(Dataset entries)
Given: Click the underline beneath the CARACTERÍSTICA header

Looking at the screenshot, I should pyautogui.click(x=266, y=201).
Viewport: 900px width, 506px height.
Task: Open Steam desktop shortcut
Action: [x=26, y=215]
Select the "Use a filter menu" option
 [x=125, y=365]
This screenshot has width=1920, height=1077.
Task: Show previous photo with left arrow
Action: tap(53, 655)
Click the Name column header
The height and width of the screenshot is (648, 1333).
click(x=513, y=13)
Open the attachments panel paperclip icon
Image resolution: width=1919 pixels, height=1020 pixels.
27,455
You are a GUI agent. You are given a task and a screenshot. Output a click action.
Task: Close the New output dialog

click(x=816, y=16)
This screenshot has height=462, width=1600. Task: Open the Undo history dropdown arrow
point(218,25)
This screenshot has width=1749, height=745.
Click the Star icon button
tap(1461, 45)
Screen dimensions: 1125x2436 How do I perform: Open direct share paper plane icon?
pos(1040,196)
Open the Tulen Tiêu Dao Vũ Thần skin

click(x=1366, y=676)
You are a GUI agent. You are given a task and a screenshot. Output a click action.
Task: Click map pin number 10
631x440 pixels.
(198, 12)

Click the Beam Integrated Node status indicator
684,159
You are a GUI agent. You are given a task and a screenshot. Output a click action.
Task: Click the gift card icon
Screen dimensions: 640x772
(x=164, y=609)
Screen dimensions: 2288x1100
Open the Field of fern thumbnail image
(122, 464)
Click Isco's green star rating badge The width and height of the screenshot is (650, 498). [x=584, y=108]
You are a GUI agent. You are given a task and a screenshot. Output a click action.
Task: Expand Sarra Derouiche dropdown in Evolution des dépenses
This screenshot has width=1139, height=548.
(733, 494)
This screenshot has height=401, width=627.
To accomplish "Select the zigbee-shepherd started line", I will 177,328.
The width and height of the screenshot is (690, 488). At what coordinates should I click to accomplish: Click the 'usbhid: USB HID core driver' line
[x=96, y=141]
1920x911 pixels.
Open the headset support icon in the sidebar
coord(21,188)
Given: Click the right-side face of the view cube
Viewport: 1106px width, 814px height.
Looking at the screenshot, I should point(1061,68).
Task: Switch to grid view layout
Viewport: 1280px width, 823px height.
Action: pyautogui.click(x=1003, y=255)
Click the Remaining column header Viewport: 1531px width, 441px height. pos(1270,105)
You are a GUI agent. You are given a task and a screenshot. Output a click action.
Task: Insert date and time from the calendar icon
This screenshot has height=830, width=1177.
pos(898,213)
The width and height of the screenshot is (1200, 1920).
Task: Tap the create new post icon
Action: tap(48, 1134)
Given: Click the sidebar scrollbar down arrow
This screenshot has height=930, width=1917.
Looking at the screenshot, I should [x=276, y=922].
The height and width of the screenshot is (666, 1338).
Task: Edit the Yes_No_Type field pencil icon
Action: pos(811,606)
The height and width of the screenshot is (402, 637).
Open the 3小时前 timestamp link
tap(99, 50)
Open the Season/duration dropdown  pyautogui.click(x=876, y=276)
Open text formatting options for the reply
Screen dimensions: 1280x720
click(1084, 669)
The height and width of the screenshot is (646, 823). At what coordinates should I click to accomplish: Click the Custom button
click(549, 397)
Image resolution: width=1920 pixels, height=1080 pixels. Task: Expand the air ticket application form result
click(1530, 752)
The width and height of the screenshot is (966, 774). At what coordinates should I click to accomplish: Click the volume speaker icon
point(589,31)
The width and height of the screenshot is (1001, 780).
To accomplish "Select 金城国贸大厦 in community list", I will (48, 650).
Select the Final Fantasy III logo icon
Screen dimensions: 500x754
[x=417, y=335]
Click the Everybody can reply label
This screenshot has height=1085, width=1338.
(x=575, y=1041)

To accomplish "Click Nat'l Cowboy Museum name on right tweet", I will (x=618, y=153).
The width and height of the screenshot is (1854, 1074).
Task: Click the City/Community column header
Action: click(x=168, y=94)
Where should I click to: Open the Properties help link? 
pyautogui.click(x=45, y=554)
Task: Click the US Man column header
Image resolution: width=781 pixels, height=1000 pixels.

→ **What is needed**:
Among the records above, a stretch begins at the line containing "Screen dimensions: 640x772" and ends at the line containing "This screenshot has height=401, width=627.". Restate that stretch word for word, and nothing else.

→ **Reply**:
Screen dimensions: 640x772
(x=164, y=609)
Screen dimensions: 2288x1100
Open the Field of fern thumbnail image
(122, 464)
Click Isco's green star rating badge The width and height of the screenshot is (650, 498). [x=584, y=108]
You are a GUI agent. You are given a task and a screenshot. Output a click action.
Task: Expand Sarra Derouiche dropdown in Evolution des dépenses
This screenshot has width=1139, height=548.
(733, 494)
This screenshot has height=401, width=627.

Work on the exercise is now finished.